The kinetics of protein accumulation may also govern heterogeneous cell death responses in certain contexts. In HCT-116 colorectal cancer cells treated with the DNA damaging agent cisplatin, cells that accumulate high levels of the canonical tumour suppressor protein p53 at an earlier timepoint are more likely to die rather than arrest (Paek et al. 2016). By contrast, cells within the population with a later accumulation of p53 are more likely to survive. Mechanistically, the gradual upregulation of inhibitors of apoptosis (IAP) family gene expression upon cisplatin administration result in a limited timeframe in which p53 accumulation can trigger cell death before high levels of IAP proteins confer protection. In addition to p53, the levels of other proteins can vary in a consistent way in response to lethal stimuli. In H1299 lung cancer cells (that lack p53 expression) survival after camptothecin treatment correlated with changes in the levels of the RNA helicase DDX5 and the replication factor RFC1 (Cohen et al. 2008). However, in this case, it is not clear whether or how DDX5 or RFC1 expression may contribute to differential cell survival. Likewise, a recently described method identifying an optimal reporter cell line for annotating compound libraries (ORACL) linked death induced by various compound classes to expression and localization of XRCC5, a protein associated with DNA double-strand break repair; treatment with lethal compound classes was linked to distinct changes in reporter expression and localization, but a mechanistic role for XRCC5 in responses to drug treatment was not identified (Kang et al. 2016). These results suggest that the determination of cell fate by protein expression dynamics is likely combinatorial and/or context-dependent.

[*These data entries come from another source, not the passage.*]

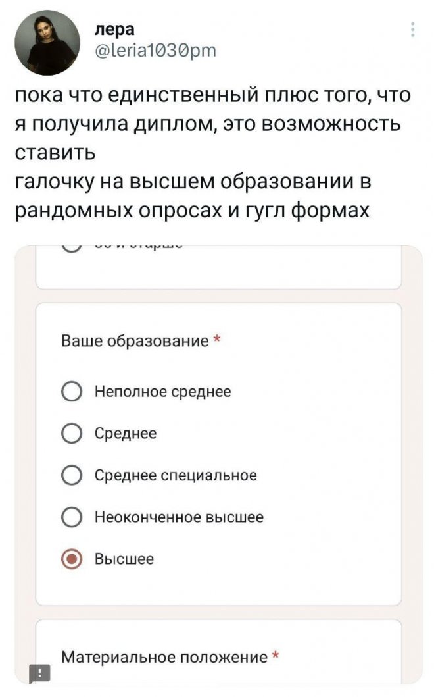434x697 pixels.
Task: Choose the Среднее radio button
Action: click(72, 434)
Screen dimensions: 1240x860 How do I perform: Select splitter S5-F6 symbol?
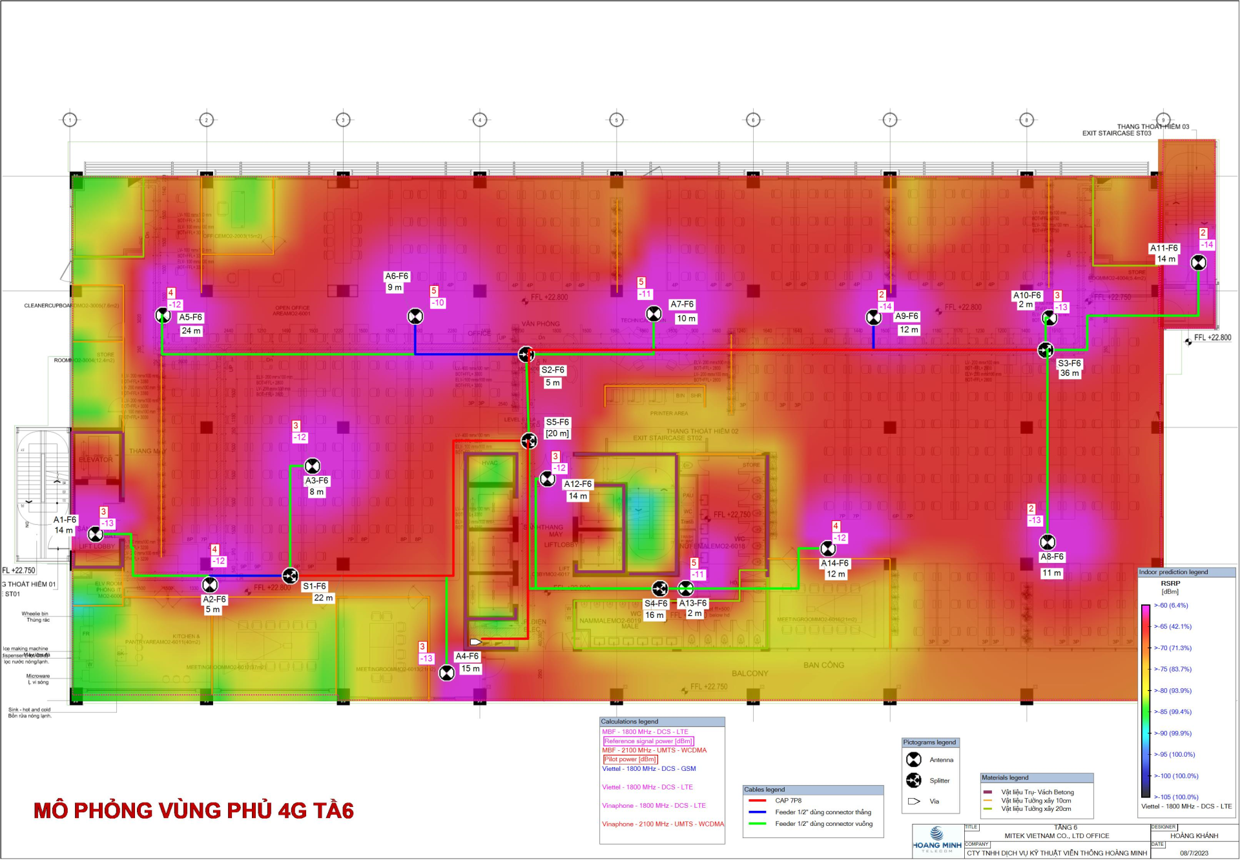(529, 441)
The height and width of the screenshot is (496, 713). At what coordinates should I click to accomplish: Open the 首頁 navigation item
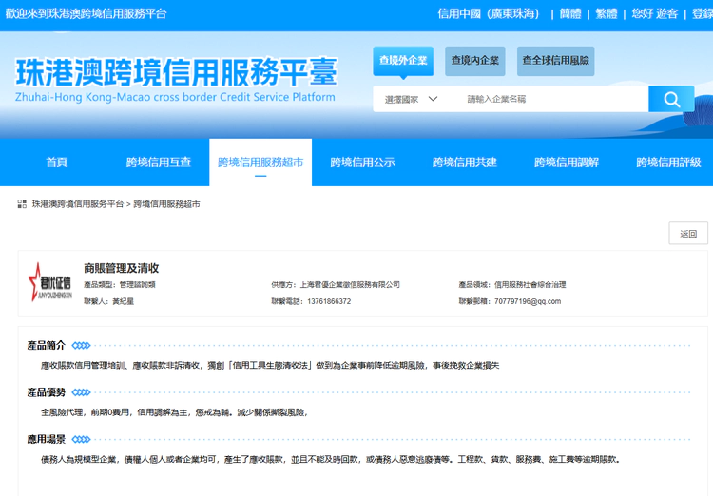pyautogui.click(x=57, y=162)
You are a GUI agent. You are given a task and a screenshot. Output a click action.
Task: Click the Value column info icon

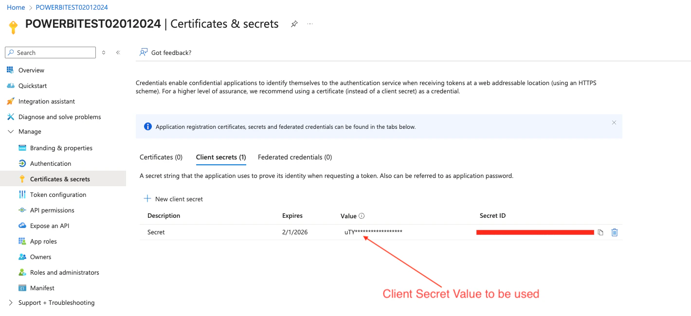[x=362, y=216]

Protein post-translational modification

Protein function, stability, localization, and other properties can be modulated by posttranslational modifications (PTMs) including phosphorylation, ubiquitination and others. In AML patient samples, FACS analysis of STAT3 and STAT5 phosphorylation reveals that subpopulations of cells from some patients can be activated by stimulation with granulocyte-colony stimulating factor (G-CSF) while the bulk of the population remains inactivated, consistent with protein PTM heterogeneity within a population (Irish et al. 2004). Although multiple combinations of applied cytokines and measured PTMs allowed for identification of heterogeneity in signalling pathway activity among AML blasts, only STAT3 and STAT5 phosphorylation after G-CSF stimulation correlated with patient response to chemotherapy, suggesting a potential role for heterogeneity of this specific PTM in drug tolerance and relapse (Irish et al. 2004). Single cell reporters of kinase activities, which allow for quantification of heterogeneous substrate phosphorylation, may provide more insight into both causes and consequences of this heterogeneity (Regot et al. 2014), but this relationship has not been explored in detail in live cells, and it remains largely unknown whether protein PTM status (as opposed to protein expression level) is sufficiently diverse to give rise to heterogeneous cell death responses at the population level.

Metabolism

Cancer cells exhibit overall altered metabolism compared to normal cells (Boroughs & DeBerardinis 2015). The cellular metabolic state represents the integrated activity of many different enzymes, and is therefore susceptible to variation in the expression or activity of these proteins (Labhsetwar et al. 2013) or, as described below, the levels of proteins that regulate metabolic flux directly or indirectly.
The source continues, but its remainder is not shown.